[Math] Lagrange multipliers and KKT conditions – what do we gain

Question

I'm working through an optimization problem that reformulates the problem in terms of KKT conditions. Can someone please have a go at explaining the following in simple terms?

• What do we gain by rewriting an optimization problem in terms of KKT conditions? It seems like we are just writing our original constrained optimization problem as a different constrained optimization problem that isn't any easier to solve.

• In fact, for constrained optimization problems without inequality constraints, what exactly do we gain by using the method of Lagrange multipliers at all?
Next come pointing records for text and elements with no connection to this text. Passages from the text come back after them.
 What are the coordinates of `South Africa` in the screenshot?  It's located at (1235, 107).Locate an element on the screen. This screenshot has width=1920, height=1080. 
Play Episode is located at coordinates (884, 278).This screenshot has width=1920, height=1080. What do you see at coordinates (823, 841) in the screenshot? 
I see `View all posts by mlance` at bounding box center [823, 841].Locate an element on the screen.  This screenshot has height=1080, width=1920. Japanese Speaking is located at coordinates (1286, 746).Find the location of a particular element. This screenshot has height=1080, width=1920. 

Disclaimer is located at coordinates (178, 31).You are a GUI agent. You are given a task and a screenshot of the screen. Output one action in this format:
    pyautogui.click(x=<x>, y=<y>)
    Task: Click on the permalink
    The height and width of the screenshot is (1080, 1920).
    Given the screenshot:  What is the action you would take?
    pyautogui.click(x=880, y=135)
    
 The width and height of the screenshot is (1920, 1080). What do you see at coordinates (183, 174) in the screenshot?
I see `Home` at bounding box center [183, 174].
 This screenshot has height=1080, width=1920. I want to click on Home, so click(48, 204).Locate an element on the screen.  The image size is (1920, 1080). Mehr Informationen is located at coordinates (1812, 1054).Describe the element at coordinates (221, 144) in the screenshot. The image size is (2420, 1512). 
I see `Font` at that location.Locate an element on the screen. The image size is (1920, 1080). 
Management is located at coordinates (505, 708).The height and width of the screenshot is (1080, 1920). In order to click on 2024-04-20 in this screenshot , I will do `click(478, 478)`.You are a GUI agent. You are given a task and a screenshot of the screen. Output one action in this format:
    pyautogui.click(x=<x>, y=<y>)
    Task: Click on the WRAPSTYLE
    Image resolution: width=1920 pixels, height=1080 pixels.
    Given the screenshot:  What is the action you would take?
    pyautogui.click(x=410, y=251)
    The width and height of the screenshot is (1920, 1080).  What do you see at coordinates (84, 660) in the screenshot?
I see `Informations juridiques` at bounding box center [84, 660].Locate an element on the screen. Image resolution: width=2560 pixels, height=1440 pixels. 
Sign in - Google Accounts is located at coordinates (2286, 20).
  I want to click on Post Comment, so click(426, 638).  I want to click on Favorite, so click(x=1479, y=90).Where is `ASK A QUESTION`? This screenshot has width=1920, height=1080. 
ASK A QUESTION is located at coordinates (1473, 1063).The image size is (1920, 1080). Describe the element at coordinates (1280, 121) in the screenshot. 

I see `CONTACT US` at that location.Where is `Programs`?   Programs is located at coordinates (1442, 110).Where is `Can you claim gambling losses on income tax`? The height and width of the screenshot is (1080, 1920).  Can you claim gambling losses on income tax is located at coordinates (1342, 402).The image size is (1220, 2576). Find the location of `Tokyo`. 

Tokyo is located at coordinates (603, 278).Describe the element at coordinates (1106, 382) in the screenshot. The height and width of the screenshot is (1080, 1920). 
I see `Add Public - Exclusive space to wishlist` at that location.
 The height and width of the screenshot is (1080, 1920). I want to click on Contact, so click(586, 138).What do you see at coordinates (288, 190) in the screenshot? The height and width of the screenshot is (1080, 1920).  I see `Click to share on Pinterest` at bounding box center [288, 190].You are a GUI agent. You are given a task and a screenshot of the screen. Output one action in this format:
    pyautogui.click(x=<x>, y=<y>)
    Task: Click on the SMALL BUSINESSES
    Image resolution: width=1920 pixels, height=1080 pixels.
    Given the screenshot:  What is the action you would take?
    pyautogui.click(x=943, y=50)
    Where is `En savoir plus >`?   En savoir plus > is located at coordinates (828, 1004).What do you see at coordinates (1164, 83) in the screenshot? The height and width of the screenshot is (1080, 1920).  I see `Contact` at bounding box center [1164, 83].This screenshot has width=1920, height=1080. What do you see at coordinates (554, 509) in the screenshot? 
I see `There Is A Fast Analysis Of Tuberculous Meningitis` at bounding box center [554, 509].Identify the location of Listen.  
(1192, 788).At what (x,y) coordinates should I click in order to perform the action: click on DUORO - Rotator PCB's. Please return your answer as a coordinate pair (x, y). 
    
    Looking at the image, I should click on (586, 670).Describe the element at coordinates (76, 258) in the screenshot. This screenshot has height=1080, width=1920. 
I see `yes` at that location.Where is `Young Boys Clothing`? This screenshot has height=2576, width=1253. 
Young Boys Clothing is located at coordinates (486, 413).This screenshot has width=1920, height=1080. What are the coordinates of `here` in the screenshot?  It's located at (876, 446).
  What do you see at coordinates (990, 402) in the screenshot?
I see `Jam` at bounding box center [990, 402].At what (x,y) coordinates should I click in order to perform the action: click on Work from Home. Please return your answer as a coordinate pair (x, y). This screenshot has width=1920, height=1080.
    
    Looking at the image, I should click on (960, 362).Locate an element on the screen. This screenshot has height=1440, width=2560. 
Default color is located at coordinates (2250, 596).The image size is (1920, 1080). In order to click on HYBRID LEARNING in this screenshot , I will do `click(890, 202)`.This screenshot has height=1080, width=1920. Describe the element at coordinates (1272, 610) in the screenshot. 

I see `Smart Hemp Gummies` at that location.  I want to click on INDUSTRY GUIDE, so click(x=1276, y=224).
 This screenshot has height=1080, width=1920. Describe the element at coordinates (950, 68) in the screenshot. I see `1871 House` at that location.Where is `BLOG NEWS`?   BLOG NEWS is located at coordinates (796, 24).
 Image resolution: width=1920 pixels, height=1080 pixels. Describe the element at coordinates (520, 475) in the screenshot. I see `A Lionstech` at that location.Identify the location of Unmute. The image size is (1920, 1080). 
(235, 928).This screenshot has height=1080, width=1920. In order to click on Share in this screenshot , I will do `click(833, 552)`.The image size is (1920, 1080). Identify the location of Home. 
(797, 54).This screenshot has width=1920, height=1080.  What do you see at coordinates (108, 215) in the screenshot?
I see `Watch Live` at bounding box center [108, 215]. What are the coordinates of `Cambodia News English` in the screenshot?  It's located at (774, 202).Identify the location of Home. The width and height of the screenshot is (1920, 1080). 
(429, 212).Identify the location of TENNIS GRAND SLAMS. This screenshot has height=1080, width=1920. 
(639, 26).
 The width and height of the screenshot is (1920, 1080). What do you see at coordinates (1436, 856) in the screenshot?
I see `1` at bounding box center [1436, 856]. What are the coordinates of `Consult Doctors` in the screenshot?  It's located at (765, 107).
All we get is a nonlinear system of equations which is in general not easy to solve.

If we require numerical methods to solve the reformulated problem, why not just use numerical methods in the first place?

Answer 1

1. As any practitioner knows the "pain" in solving a constrained optimization problem is to figure out which constraints bind and which constraints are slack. If we knew beforehand which constraints really matter we can just use Lagrangian methods. KKT gives us a systematic way of checking which constraints are active (bind) and which are not.
2. By using Lagrangian methods we can valuable information about the problem. Economists refer to the Lagrange multipliers as "shadow prices" because if you have a constraint say $g(x)= c$ and the associated multiplier is $\lambda$ then you know the how the optimal value of your objective function $f$ would change if you were able to change $c$: $$\dfrac{\partial}{\partial c}\left( \max\limits_{x \text{ st } g(x)=c} f(x) \right)=\lambda.$$
3. Even some numerical methods that you propose to use do employ variations of KKT and Lagrangian ideas. Another natural way of thinking about the multipliers in a KKT problem is to look at them as penalties for violating the constraints. Say we have a constraint $g(x)\le c$ in a maximization problem then the Lagrangian is $f(x)-\lambda\cdot (g(x)-c)$ and since $\lambda\ge 0$ then if a numerical routine would pick $x$ such it violated the constraint that would reduce the value of the Lagrangian, the higher the $\lambda$ the higher the reduction/penalty.
4. Finally, some problems are easier solved if one looks at its dual problem (duality is better know for linear programming but we can also use it in non-linear programming) instead of the original problem itself. Without referencing/using Lagrange multipliers we can not even formulate what the dual problem is.